On ne présente plus Catherine Deneuve, monument du cinéma français dévoilé au grand public grâce aux films Les Parapluies de Cherbourg (1964), Les Demoiselles de Rochefort (1967) ou encore Peau d’âne (1970). Si l’actrice de 81 ans est connue à travers le monde entier, elle vit avec une blessure qui ne se refermera peut-être jamais : le décès de sa soeur Françoise Dorléac à l’âge de 25 ans des suites d’un accident de voiture en 1967. Dans son livre Elle s’appelait Françoise paru en 1996 aux éditions Michel Lafon, elle s’était confiée sur la relation fusionnelle qu’elle entretenait avec elle. "Lorsque nous étions enfants, nous étions presque trop proches, donc nous nous disputions énormément", écrivait-elle, "On s’engueulait, on se battait même beaucoup. Je dirais qu’on était presque comme de fausses jumelles."
Ce samedi 2 mai 2026, Catherine Deneuve s’est prêtée au jeu des questions réponses face à des journalistes peu conventionnels dans l’émission Les Rencontres du Papotin. Parmi les nombreux intervenants non professionnels et atteints de troubles autistiques, l’un d’entre eux lui a posé une question des plus intimes. Après avoir rappelé que c’était une femme pudique, Otto l’a interrogé sur son douloureux passé : "Est-ce que vous vous êtes remis de la mort de votre soeur ?". Si la question l'a surprise, la comédienne française y a quand même répondu non sans émotion dans la voix. "Non pas vraiment", a-t-elle affirmé dans un premier temps avant que son interlocuteur ne la relance en lui demandant si "ça lui arrive de rêver d’elle". "Oui, ça m’arrive encore. C’est très loin, il y a très longtemps mais oui ça m’arrive encore", a-t-elle alors déclaré.

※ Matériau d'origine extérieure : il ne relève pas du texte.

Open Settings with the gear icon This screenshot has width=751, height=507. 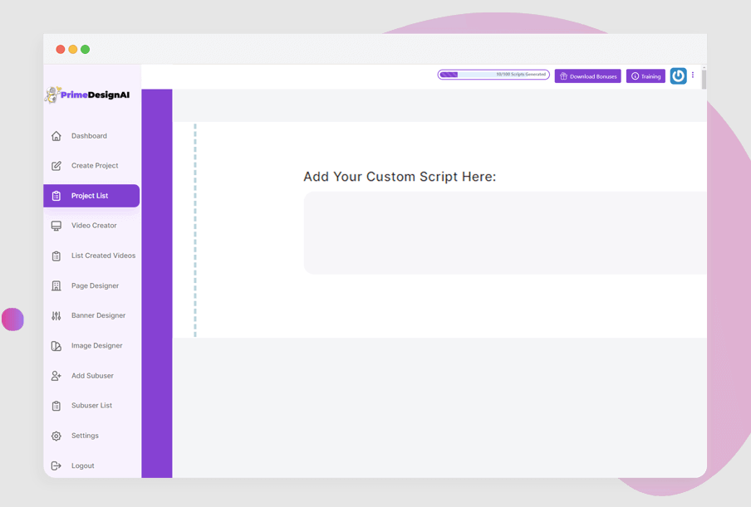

Avant son tragique accident, Françoise Dorléac était aussi actrice, et avait même joué avec sa soeur dans Les Demoiselles de Rochefort. Une information qui n’a pas échappé à Julien qui a demandé à son tour à Catherine : "Comment c’était de tourner Les Demoiselles de Rochefort avec votre soeur ?". Cette fois encore, la mère de Christian Vadim a répondu en toute franchise. "C’était formidable, c’était la première fois que je tournais vraiment avec elle", s’est-elle rappelé, "C’était en plus un film musical et elle dansait beaucoup (…) vraiment j’étais très heureuse de partager ces moments avec elle, à ce moment là puisque je l’ai perdue l’année d’après." Des mots simples et justes pour exprimer un souvenir beau et encore douloureux à la fois.